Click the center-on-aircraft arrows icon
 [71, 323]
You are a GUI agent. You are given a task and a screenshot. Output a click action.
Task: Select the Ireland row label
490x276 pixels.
******************************
TASK TO CARRY OUT = Reproduce without change every line of the entries above, from the one containing "You are a GUI" through the last.

ANSWER TO THIS EXERCISE =
You are a GUI agent. You are given a task and a screenshot. Output a click action.
Task: Select the Ireland row label
490x276 pixels.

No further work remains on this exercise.